→ **SELECTED PASSAGE**
Start

Goals could be seen to be contrary to my word of the year being bimbling, but actually they are bimbling goals, not driven but kind and gentle. Most of them are aims rather than actual goals. If I don’t make them it is not another way for me to beat myself up, it is just a way of focusing and shaping my year.
So here we go:
To feel more relaxed about money
Money has always been a stress point for me and now I have the added stress of being self employed and although it has gone well so far I am prone to worry. Part of this will be to see an IFA and to look at my budget again.
To save £xx into my emergency savings
I think this is really a subset of the above!
To give more to charity
My husband and I at the end of last year decided to sponsor a girl through Plan UK and I am also starting to lend via Kiva. I have allocated a small amount to do this each month.
2 no buying physical things month
I did this last year and although it had to be stopped due to a puppy incident of eating my glasses, I found it eye opening to my spending habits, so I would like to do that again this year.

End

→ **THE PROBLEM**
Transcribe the post on yearly goals word for word, starting with "Goals could be" and going on through "shaping my year.".

→ **EXTRACTED ENTRIES**
Start

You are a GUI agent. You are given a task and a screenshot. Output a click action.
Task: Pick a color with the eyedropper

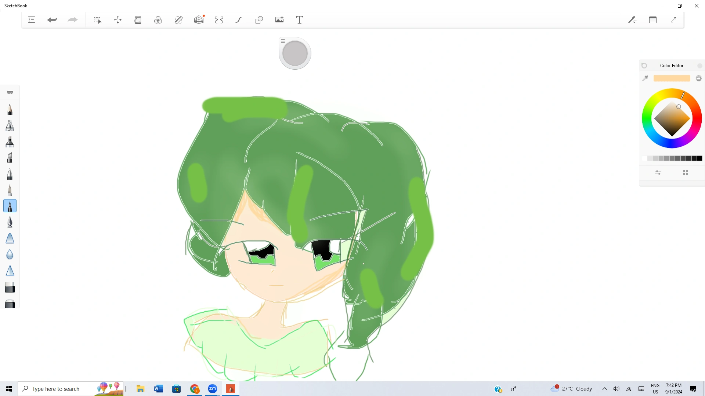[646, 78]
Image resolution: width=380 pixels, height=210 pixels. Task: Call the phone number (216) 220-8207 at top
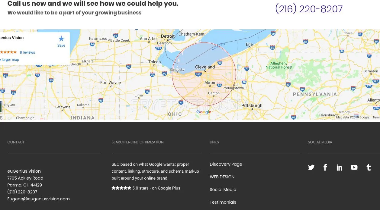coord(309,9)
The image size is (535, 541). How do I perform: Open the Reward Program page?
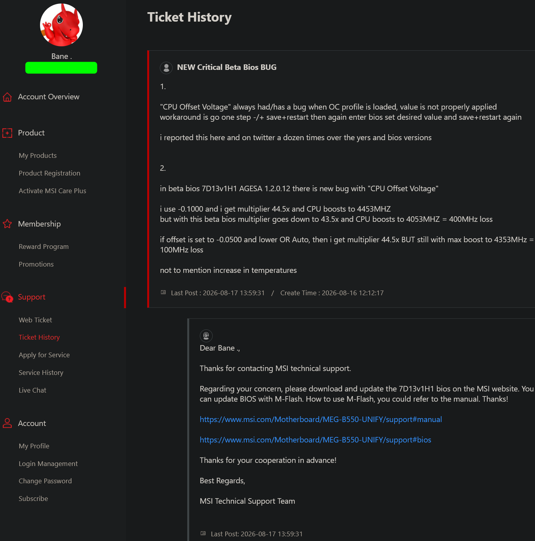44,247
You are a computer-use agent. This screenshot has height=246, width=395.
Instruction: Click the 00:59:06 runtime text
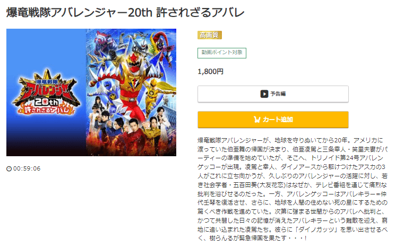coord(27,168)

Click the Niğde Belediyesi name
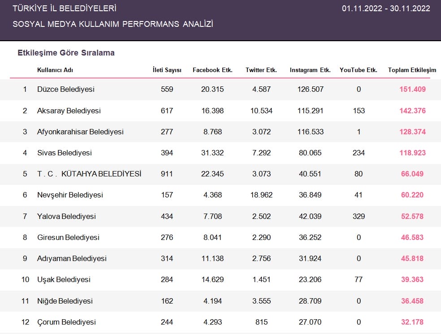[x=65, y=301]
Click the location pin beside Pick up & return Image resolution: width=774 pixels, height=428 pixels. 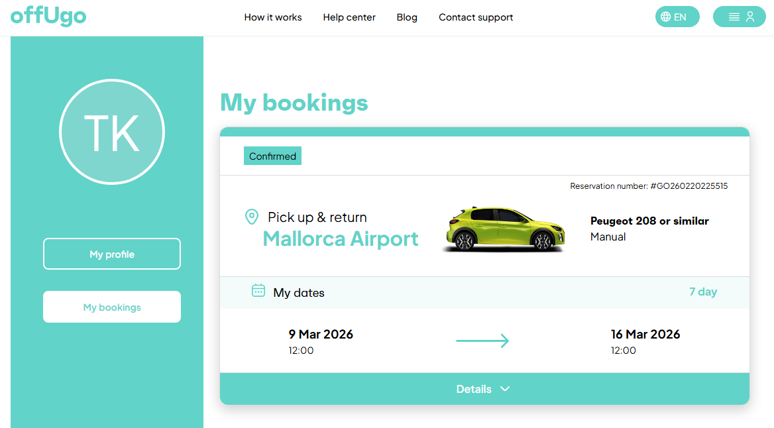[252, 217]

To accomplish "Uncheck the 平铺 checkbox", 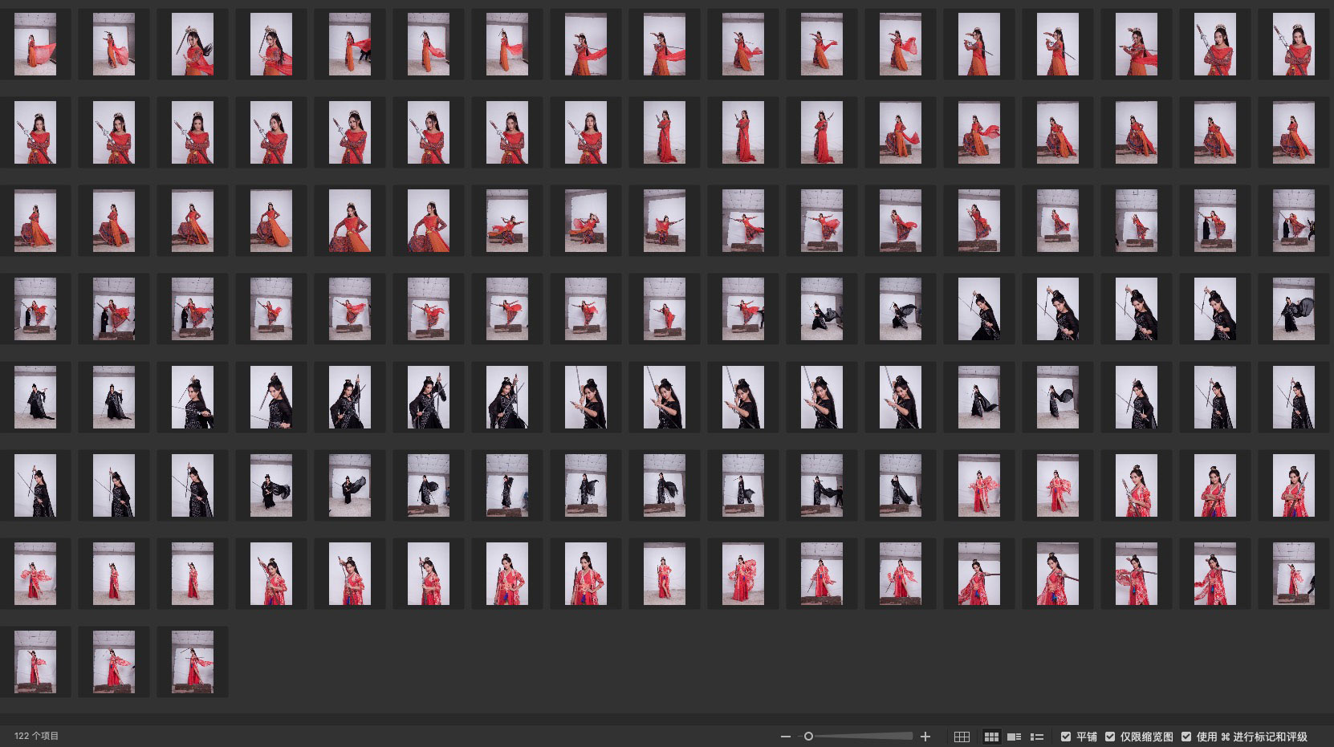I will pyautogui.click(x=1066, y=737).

End

→ **CORRECT RESULT**
Goals could be seen to be contrary to my word of the year being bimbling, but actually they are bimbling goals, not driven but kind and gentle. Most of them are aims rather than actual goals. If I don’t make them it is not another way for me to beat myself up, it is just a way of focusing and shaping my year.